The decision is likely to accelerate tension with Beijing, as Chinese authorities make it extraordinarily difficult for American technology companies, including Google and Facebook, to gain access to the Chinese market, and Washington seeks to slow China’s acquisition of critical technology.
Mr. Trump has made little effort to avoid antagonizing China. He hascharacterized climate change as a “Chinese hoax,” designed to undermine the American economy. He has said that China’s manipulation of its currency deepened a trade deficit with the United States. And he has threatened to impose a 45 percent tariff on Chinese goods, a proposal that critics said would set off a trade war.
By happenstance, just hours before Mr. Trump’s conversation with Ms. Tsai, Henry A. Kissinger, the former secretary of state who designed the “One China” policy, was in Beijing meeting with Mr. Xi. It was unclear if Mr. Kissinger, 93, was carrying any message from Mr. Trump, with whom he met again recently in his role as the Republican Party’s foreign policy sage.

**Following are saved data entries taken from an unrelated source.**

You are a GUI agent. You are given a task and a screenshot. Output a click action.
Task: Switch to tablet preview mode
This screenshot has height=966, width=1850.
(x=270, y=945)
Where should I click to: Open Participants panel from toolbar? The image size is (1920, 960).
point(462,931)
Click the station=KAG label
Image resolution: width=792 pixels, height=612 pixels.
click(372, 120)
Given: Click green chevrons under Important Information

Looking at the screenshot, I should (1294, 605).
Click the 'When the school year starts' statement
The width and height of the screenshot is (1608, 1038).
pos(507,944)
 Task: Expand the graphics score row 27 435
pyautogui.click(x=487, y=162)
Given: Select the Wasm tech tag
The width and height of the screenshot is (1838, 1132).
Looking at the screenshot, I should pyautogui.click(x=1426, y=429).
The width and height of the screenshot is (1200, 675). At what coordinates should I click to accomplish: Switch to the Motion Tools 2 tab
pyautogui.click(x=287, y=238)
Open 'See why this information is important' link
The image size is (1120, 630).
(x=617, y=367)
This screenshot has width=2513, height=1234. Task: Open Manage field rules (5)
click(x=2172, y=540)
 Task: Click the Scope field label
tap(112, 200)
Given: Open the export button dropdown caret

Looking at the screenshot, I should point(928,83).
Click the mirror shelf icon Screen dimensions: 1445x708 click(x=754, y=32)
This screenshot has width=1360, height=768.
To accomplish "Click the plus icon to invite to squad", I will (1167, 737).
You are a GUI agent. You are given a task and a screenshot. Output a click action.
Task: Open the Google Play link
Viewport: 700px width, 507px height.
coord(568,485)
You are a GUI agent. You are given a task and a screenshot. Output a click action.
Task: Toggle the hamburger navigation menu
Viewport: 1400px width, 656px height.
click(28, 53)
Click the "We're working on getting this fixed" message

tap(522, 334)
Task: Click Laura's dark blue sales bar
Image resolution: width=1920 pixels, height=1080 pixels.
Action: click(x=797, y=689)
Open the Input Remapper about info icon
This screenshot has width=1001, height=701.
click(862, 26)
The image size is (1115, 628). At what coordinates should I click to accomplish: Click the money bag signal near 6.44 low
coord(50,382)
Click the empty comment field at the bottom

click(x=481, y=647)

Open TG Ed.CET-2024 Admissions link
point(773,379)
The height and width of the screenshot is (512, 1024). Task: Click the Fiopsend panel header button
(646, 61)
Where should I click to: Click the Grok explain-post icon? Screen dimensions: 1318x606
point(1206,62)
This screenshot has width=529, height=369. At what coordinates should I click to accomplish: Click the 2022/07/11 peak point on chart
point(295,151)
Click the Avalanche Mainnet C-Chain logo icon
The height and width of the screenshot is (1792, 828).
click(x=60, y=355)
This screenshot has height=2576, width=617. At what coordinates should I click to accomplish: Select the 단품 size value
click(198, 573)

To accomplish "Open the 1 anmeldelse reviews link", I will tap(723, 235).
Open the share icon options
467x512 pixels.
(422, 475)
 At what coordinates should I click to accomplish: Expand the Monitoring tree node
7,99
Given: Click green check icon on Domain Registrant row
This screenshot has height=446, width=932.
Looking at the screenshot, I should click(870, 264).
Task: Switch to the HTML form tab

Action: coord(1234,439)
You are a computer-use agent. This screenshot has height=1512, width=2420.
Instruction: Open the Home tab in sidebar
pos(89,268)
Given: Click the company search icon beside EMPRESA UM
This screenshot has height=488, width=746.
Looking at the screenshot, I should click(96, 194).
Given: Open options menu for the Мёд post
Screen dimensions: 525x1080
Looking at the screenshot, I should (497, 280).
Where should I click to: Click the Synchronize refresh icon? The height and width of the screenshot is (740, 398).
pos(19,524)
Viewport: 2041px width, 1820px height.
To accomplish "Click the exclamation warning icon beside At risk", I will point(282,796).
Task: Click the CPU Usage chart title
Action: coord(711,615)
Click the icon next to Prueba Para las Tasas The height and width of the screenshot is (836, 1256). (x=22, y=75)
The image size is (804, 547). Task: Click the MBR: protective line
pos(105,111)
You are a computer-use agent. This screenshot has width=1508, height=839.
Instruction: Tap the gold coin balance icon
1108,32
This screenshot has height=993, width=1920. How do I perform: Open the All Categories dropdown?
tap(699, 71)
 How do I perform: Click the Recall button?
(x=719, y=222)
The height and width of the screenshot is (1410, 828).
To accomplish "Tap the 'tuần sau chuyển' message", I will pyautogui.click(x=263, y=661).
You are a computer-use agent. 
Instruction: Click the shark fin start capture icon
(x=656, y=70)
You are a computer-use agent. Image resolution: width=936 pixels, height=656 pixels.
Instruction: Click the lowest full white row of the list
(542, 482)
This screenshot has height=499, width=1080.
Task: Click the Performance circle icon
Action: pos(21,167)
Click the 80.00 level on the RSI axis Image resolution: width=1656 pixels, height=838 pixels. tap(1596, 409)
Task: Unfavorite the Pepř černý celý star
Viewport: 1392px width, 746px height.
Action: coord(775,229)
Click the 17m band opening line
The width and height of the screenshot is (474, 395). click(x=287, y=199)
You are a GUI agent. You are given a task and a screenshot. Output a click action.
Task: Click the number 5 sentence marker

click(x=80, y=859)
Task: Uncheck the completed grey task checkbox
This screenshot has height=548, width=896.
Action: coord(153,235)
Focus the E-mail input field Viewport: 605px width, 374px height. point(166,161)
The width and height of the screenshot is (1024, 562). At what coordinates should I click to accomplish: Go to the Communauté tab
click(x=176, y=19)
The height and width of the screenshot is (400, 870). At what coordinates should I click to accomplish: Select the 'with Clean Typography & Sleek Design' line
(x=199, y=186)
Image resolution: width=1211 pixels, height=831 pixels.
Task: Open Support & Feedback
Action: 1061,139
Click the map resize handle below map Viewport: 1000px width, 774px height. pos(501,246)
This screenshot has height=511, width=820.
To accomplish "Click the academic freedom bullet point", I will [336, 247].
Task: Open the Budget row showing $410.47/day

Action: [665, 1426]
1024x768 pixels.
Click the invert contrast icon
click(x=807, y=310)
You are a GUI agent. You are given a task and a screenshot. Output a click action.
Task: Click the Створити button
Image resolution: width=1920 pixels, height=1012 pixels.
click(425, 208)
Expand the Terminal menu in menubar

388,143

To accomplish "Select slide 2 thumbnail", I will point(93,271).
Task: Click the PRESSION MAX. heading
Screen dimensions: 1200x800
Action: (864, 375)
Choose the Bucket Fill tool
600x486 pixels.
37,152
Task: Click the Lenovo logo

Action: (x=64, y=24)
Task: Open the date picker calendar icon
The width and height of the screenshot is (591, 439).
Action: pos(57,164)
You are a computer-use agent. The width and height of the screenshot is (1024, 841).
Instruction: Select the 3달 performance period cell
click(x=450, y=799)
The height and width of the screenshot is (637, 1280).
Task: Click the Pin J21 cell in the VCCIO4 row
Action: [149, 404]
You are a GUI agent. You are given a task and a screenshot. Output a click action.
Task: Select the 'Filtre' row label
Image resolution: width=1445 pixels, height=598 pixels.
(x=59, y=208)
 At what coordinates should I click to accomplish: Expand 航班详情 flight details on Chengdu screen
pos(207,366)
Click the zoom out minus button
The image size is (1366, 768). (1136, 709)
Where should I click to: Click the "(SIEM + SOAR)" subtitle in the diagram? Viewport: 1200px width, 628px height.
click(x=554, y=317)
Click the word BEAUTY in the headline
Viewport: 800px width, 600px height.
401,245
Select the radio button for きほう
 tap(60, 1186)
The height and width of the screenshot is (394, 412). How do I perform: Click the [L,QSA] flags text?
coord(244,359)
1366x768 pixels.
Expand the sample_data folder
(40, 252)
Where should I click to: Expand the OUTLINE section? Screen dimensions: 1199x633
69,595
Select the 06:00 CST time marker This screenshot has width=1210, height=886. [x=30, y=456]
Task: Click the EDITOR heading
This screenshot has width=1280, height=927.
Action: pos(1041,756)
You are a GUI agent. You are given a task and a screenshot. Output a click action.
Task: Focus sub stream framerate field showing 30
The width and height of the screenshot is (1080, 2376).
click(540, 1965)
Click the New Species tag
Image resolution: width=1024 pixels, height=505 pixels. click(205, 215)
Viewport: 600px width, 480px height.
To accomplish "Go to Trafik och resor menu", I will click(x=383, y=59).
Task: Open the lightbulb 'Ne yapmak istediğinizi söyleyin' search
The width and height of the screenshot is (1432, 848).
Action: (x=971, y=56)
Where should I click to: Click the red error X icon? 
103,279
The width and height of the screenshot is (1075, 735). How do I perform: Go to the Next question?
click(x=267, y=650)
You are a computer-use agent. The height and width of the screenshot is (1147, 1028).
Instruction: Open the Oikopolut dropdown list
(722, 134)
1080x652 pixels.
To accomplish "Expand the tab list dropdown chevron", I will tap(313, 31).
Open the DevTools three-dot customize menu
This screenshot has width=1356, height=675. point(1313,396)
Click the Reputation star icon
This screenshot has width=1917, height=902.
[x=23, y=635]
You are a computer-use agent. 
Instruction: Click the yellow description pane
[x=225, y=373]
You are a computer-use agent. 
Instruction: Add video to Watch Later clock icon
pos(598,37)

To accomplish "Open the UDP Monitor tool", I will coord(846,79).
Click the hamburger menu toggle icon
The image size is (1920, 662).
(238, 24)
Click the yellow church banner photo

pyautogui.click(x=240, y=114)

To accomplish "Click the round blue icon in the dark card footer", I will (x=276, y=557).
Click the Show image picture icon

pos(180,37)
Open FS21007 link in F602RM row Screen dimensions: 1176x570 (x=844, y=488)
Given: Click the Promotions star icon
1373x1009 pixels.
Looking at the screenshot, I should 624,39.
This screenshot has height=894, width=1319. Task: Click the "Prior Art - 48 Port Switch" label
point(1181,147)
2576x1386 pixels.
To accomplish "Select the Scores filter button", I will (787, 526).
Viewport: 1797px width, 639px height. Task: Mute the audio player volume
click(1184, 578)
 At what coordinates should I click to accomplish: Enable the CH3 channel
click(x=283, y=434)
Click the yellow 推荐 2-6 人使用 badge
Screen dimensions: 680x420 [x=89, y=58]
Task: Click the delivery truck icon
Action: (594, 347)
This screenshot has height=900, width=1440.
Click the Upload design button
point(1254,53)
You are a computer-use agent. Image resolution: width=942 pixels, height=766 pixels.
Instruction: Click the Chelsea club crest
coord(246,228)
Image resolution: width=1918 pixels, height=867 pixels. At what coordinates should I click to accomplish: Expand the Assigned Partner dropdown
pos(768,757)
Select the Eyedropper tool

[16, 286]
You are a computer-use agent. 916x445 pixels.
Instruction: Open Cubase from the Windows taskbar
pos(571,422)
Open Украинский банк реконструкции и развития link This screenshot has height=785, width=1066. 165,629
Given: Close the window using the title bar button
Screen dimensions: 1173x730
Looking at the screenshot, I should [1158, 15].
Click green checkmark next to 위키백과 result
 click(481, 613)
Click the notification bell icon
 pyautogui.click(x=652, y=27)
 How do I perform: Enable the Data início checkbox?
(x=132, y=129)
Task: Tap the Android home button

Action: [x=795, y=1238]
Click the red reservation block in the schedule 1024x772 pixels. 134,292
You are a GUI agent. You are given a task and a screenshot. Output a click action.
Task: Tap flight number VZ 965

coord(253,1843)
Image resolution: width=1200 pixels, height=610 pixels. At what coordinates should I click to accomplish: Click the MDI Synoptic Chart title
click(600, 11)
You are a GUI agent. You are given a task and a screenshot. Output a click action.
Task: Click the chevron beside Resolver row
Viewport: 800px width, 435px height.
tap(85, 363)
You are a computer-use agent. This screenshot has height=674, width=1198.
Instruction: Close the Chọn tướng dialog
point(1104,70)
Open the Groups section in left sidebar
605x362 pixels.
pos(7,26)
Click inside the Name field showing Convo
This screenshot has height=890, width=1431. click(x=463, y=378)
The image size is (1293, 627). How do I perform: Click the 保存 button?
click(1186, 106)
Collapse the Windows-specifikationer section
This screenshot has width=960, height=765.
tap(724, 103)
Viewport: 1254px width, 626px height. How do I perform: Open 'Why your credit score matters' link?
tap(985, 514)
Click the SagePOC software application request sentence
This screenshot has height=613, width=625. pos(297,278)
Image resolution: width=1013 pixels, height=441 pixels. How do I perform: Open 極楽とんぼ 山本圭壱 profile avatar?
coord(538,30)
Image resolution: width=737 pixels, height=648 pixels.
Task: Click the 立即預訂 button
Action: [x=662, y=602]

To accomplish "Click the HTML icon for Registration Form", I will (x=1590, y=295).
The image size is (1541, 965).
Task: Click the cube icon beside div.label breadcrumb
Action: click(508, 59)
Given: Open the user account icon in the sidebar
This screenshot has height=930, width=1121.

“The presidential election has taken place in the United States and we are now in the key moment. We, on the Chinese side, are watching the situation very closely. Now it is in the transition period,” Mr. Xi told Mr. Kissinger in front of a group of reporters.
“Overall,” he said, “we hope to see the China-U.S. relationship moving ahead in a sustained and stable manner.”
A small, hardline faction of Republicans has periodically urged a more confrontational approach to Beijing, and many of President George W. Bush’s advisers were pressing such an approach in the first months of his presidency in 2001. But the attacks of Sept. 11 defused that move, and Iraq became the No. 1 enemy. After that, Mr. Bush needed China — for North Korea diplomacy, counterterrorism and as an economic partner — and any movement toward confrontation was squashed.
For his part, Mr. Trump has shown little concern about ruffling feathers in his exchanges with leaders. He also spoke on Friday with the Philippine president, Rodrigo Duterte, who has called Mr. Obama a “son of a whore,” threatened to shift Manila’s focus to China, and been accused of ordering the extrajudicial killings of thousands of suspected drug dealers.
Earlier this week, Mr. Trump appeared to accept an invitation from Prime Minister Nawaz Sharif to visit Pakistan, a country that Mr. Obama has steered clear of in his nearly eight years in office, largely because of tensions between Washington and Islamabad over counterterrorism policy and nuclear proliferation.

Lawmakers expressed alarm at the implications of Mr. Trump’s freewheeling approach.
Senator Chris Murphy, Democrat of Connecticut and a member of the Senate Foreign Relations Committee, learned of the Taiwan call before taking off on a plane, and dashed off a quick series of Twitter posts.
What has happened in the last 48 hours is not a shift. These are major pivots in foreign policy w/out any plan. That’s how wars start,” Mr. Murphy wrote. “It’s probably time we get a Secretary of State nominee on board. Preferably w experience. Like, really really soon.”